By all accounts, Wesley Matthews has been a great story for the Milwaukee Bucks this season. After going unsigned in free agency, the veteran reportedly only wanted to play for the Bucks as he aimed to get back into the association. His wish was granted in early December after signing a non-guaranteed deal with the champs, being given the opportunity to prove himself.

The two-guard certainly appeared motivated to be back in his home state, as had a December to remember. In nine games, Matthews averaged 6.2 points while shooting 20-of-38 (52.6 percent) from the floor and 13-of-27 (48.1 percent) from 3-point range in 16.5 minutes per game. One of those 3-pointers was a memorable clutch bucket against the Boston Celtics on Christmas that ultimately helped seal a win for Milwaukee, which has been the biggest highlight of Matthews’ season thus far.

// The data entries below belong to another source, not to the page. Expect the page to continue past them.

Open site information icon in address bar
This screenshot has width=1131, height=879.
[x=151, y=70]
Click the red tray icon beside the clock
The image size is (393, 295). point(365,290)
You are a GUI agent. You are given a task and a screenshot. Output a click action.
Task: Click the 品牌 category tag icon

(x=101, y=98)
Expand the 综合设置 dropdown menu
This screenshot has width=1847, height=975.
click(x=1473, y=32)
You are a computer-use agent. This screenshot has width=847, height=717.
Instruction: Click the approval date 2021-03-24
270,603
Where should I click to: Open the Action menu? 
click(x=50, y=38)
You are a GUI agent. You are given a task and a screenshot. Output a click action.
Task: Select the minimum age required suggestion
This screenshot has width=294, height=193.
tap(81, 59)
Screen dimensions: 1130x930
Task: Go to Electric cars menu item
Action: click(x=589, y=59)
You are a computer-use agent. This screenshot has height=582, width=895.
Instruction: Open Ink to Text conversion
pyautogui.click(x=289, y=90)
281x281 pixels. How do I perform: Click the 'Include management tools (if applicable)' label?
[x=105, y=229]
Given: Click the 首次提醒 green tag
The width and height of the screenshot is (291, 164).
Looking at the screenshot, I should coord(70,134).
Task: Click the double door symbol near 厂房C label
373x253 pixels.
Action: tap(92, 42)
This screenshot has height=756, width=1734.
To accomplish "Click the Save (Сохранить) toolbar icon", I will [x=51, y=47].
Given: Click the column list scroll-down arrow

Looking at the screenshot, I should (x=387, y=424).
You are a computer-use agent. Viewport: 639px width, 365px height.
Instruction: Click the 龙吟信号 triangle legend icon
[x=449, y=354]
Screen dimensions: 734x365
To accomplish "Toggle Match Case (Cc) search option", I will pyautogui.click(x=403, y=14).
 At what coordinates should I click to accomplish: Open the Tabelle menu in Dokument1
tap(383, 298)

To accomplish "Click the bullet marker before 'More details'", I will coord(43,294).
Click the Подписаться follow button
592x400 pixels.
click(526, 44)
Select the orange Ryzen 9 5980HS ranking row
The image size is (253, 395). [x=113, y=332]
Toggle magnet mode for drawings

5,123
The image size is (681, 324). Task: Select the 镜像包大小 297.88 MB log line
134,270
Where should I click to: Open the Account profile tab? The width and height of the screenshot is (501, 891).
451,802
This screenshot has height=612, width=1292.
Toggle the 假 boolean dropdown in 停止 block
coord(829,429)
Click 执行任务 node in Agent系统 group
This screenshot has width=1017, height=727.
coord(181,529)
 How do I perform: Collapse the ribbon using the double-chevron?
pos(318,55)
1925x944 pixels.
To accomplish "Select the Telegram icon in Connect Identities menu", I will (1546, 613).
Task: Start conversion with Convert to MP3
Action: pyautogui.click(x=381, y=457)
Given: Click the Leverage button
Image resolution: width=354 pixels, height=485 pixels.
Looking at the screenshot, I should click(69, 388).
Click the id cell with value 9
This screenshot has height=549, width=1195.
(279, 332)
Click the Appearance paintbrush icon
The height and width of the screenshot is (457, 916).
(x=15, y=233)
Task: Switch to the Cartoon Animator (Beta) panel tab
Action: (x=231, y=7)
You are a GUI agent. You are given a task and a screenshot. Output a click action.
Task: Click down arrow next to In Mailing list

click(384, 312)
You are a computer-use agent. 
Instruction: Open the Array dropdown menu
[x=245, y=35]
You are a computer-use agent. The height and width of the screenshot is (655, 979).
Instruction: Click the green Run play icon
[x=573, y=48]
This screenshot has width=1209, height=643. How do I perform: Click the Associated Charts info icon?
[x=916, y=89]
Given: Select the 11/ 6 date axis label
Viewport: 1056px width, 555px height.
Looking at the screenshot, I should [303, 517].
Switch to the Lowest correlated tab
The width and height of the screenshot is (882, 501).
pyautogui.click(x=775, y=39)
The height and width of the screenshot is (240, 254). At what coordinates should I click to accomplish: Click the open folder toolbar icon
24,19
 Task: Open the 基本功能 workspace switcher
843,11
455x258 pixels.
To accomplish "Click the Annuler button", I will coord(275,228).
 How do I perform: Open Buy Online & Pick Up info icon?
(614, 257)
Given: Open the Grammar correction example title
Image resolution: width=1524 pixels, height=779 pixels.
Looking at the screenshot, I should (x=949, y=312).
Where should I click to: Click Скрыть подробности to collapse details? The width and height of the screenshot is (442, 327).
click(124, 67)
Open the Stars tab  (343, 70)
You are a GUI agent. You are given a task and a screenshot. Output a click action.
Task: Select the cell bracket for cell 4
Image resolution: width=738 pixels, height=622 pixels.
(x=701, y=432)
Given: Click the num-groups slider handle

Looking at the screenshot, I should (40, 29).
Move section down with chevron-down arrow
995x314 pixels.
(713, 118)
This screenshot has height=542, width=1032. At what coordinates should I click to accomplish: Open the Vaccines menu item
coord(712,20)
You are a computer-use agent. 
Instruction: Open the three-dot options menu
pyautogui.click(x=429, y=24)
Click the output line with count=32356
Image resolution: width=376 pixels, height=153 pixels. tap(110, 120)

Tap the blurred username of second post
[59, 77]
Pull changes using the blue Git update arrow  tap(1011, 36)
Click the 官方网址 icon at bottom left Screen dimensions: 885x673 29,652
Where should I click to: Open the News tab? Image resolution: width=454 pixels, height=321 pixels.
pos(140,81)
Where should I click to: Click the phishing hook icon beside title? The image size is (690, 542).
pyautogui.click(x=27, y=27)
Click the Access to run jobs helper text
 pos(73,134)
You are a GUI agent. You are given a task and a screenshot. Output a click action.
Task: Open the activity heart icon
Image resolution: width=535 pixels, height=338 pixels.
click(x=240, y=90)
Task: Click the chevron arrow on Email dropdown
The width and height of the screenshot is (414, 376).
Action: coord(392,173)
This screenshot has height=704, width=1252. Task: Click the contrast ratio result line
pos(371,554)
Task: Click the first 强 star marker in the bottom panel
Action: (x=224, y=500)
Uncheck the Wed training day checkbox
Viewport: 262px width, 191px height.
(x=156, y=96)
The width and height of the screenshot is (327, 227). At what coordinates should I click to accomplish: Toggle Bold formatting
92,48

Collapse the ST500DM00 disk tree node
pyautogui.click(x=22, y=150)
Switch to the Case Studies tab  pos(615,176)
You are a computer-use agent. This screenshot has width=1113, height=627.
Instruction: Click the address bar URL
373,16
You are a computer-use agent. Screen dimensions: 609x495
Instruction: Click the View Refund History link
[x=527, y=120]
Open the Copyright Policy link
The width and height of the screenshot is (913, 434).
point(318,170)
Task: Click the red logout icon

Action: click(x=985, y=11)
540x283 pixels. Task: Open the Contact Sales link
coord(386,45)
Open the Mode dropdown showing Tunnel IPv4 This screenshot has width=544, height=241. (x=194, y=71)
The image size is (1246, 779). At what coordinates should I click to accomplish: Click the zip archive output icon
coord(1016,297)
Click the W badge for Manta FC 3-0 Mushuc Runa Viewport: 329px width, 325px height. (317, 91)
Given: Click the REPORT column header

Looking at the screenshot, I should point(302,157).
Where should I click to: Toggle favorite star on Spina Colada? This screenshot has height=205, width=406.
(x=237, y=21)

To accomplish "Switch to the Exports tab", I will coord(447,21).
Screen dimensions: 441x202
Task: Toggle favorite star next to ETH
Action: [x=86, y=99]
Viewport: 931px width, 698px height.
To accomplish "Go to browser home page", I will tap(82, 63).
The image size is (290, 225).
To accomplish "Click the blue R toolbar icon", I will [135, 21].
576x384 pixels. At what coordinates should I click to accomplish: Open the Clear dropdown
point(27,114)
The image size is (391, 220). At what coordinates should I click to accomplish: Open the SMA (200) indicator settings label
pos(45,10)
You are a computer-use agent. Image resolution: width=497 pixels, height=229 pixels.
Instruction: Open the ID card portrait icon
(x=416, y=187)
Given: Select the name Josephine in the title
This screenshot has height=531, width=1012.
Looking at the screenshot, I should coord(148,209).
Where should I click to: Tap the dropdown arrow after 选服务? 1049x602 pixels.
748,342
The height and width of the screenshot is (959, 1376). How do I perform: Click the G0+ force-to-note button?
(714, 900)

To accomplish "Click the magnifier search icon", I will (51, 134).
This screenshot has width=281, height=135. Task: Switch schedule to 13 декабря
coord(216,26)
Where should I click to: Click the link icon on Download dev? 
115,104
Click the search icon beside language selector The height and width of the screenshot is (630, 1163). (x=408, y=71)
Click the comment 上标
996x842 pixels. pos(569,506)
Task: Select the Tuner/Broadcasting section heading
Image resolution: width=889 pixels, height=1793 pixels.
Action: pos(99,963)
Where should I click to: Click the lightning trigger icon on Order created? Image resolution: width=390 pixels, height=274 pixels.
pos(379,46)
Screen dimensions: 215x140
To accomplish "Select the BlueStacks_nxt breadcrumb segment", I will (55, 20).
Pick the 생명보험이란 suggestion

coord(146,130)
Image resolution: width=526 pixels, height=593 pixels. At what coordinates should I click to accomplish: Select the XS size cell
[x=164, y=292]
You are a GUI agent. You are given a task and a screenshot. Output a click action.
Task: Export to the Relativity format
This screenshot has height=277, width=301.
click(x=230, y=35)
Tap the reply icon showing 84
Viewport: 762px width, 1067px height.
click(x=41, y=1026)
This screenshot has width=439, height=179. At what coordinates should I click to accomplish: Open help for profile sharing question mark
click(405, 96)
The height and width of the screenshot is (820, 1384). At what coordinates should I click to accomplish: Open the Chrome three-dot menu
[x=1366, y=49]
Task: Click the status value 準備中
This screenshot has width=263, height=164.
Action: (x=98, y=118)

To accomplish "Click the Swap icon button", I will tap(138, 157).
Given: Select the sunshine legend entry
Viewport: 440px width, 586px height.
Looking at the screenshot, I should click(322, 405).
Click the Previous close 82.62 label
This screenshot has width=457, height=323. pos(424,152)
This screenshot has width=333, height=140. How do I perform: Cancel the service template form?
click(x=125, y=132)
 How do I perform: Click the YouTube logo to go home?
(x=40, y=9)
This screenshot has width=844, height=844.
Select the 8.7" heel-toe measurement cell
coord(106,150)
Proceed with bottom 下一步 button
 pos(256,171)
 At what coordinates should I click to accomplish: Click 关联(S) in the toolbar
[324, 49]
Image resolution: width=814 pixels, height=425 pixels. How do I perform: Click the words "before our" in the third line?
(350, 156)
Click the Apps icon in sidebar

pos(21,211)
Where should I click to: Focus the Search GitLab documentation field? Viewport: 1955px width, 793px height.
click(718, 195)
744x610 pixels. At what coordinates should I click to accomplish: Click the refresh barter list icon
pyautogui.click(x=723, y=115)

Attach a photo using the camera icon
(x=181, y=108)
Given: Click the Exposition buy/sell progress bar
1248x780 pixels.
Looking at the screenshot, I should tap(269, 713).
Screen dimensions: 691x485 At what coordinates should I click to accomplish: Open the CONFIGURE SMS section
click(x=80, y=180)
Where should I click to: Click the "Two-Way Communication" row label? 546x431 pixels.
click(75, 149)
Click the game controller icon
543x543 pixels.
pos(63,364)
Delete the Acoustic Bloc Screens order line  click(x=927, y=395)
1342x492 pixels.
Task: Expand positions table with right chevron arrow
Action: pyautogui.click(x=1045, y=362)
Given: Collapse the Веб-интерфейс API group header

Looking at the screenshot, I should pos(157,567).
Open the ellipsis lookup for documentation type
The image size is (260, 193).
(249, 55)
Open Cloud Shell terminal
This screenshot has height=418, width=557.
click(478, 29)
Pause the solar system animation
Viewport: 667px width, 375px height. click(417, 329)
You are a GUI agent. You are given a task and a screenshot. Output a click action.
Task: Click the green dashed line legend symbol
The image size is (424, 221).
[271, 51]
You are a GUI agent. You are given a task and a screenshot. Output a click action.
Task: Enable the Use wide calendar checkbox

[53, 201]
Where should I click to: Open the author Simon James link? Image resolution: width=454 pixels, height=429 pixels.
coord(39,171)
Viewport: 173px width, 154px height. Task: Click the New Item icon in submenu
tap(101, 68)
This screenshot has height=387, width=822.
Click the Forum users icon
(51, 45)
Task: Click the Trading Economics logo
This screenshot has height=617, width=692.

After an impressive December, it was not surprising to see Matthews get his contract guaranteed by the Bucks in early January. Given how well he played with the Bucks, it was the right decision to make, but after that red-hot December, Matthews has flat-out hit the wall lately, which has been problematic for the Milwaukee Bucks.

Examining Wesley Matthews’ troublesome struggles in January and February for the Milwaukee Bucks

After proving that he could still be a quality rotational player and getting his contract guaranteed, Matthews was bound to see more playing time with the Bucks. Indeed, his minutes went up from 16.5 in December to 22.5 on average in January. Yet, while the minutes increased, his production decreased mightily. In 14 games throughout the month, Matthews averaged 5.7 points on some sluggish shooting, going 30-of-75 (40 percent) from the field and17-of-53 (32.1 percent) on his triples. Despite the tough shooting month, many remained optimistic about Matthews, given the potential he showed throughout his first month with the Milwaukee Bucks.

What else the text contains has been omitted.